**Prompt:** Rewrite the records below as a JSON list of strings, with one string per line and no strings for blank lines.

**Supplied information:**
__________
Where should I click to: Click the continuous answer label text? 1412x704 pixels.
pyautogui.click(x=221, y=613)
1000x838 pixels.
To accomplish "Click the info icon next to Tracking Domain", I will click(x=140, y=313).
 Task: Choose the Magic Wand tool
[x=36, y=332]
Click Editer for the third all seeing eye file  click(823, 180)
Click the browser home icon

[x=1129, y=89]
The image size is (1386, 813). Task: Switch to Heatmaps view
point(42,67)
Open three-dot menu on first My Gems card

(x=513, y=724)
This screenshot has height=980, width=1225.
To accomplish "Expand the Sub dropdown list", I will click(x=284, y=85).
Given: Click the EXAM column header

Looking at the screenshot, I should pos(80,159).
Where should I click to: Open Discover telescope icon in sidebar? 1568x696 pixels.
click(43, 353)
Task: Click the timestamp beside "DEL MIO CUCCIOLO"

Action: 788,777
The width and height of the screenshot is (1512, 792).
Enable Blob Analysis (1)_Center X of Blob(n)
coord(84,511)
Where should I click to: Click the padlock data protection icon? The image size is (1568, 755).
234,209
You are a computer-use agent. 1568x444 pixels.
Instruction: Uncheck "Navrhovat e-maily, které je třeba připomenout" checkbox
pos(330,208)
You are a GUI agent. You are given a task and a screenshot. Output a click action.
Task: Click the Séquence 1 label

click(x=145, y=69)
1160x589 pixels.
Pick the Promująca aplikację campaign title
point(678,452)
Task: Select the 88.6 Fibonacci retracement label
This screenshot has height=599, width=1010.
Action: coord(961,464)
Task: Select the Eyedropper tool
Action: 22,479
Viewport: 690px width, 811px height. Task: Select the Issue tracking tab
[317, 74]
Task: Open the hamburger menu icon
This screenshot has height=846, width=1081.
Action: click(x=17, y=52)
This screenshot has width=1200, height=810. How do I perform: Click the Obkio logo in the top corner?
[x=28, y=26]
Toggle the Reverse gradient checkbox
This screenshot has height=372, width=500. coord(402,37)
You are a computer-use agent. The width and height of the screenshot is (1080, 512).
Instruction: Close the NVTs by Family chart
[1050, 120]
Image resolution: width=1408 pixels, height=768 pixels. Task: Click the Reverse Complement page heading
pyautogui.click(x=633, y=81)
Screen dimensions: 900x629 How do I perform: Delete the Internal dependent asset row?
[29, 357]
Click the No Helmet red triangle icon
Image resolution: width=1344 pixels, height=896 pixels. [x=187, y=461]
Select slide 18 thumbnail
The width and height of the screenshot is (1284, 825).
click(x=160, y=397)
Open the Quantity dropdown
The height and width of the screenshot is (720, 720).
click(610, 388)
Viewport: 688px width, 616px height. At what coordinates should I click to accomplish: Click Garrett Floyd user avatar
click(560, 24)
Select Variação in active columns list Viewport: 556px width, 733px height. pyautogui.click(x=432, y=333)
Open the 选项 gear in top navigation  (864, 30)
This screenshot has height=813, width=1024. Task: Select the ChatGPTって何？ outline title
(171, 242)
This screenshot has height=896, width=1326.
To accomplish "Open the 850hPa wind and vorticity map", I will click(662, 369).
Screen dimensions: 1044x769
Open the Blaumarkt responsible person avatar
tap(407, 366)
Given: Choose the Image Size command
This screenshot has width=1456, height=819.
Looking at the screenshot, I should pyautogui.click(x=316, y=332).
__________
**Output:**
[
  "Where should I click to: Click the continuous answer label text? 1412x704 pixels.",
  "pyautogui.click(x=221, y=613)",
  "1000x838 pixels.",
  "To accomplish \"Click the info icon next to Tracking Domain\", I will click(x=140, y=313).",
  " Task: Choose the Magic Wand tool",
  "[x=36, y=332]",
  "Click Editer for the third all seeing eye file  click(823, 180)",
  "Click the browser home icon",
  "[x=1129, y=89]",
  "The image size is (1386, 813). Task: Switch to Heatmaps view",
  "point(42,67)",
  "Open three-dot menu on first My Gems card",
  "(x=513, y=724)",
  "This screenshot has height=980, width=1225.",
  "To accomplish \"Expand the Sub dropdown list\", I will click(x=284, y=85).",
  "Given: Click the EXAM column header",
  "Looking at the screenshot, I should pos(80,159).",
  "Where should I click to: Open Discover telescope icon in sidebar? 1568x696 pixels.",
  "click(43, 353)",
  "Task: Click the timestamp beside \"DEL MIO CUCCIOLO\"",
  "Action: 788,777",
  "The width and height of the screenshot is (1512, 792).",
  "Enable Blob Analysis (1)_Center X of Blob(n)",
  "coord(84,511)",
  "Where should I click to: Click the padlock data protection icon? The image size is (1568, 755).",
  "234,209",
  "You are a computer-use agent. 1568x444 pixels.",
  "Instruction: Uncheck \"Navrhovat e-maily, které je třeba připomenout\" checkbox",
  "pos(330,208)",
  "You are a GUI agent. You are given a task and a screenshot. Output a click action.",
  "Task: Click the Séquence 1 label",
  "click(x=145, y=69)",
  "1160x589 pixels.",
  "Pick the Promująca aplikację campaign title",
  "point(678,452)",
  "Task: Select the 88.6 Fibonacci retracement label",
  "This screenshot has height=599, width=1010.",
  "Action: coord(961,464)",
  "Task: Select the Eyedropper tool",
  "Action: 22,479",
  "Viewport: 690px width, 811px height. Task: Select the Issue tracking tab",
  "[317, 74]",
  "Task: Open the hamburger menu icon",
  "This screenshot has height=846, width=1081.",
  "Action: click(x=17, y=52)",
  "This screenshot has width=1200, height=810. How do I perform: Click the Obkio logo in the top corner?",
  "[x=28, y=26]",
  "Toggle the Reverse gradient checkbox",
  "This screenshot has height=372, width=500. coord(402,37)",
  "You are a computer-use agent. The width and height of the screenshot is (1080, 512).",
  "Instruction: Close the NVTs by Family chart",
  "[1050, 120]",
  "Image resolution: width=1408 pixels, height=768 pixels. Task: Click the Reverse Complement page heading",
  "pyautogui.click(x=633, y=81)",
  "Screen dimensions: 900x629 How do I perform: Delete the Internal dependent asset row?",
  "[29, 357]",
  "Click the No Helmet red triangle icon",
  "Image resolution: width=1344 pixels, height=896 pixels. [x=187, y=461]",
  "Select slide 18 thumbnail",
  "The width and height of the screenshot is (1284, 825).",
  "click(x=160, y=397)",
  "Open the Quantity dropdown",
  "The height and width of the screenshot is (720, 720).",
  "click(610, 388)",
  "Viewport: 688px width, 616px height. At what coordinates should I click to accomplish: Click Garrett Floyd user avatar",
  "click(560, 24)",
  "Select Variação in active columns list Viewport: 556px width, 733px height. pyautogui.click(x=432, y=333)",
  "Open the 选项 gear in top navigation  (864, 30)",
  "This screenshot has height=813, width=1024. Task: Select the ChatGPTって何？ outline title",
  "(171, 242)",
  "This screenshot has height=896, width=1326.",
  "To accomplish \"Open the 850hPa wind and vorticity map\", I will click(662, 369).",
  "Screen dimensions: 1044x769",
  "Open the Blaumarkt responsible person avatar",
  "tap(407, 366)",
  "Given: Choose the Image Size command",
  "This screenshot has width=1456, height=819.",
  "Looking at the screenshot, I should pyautogui.click(x=316, y=332)."
]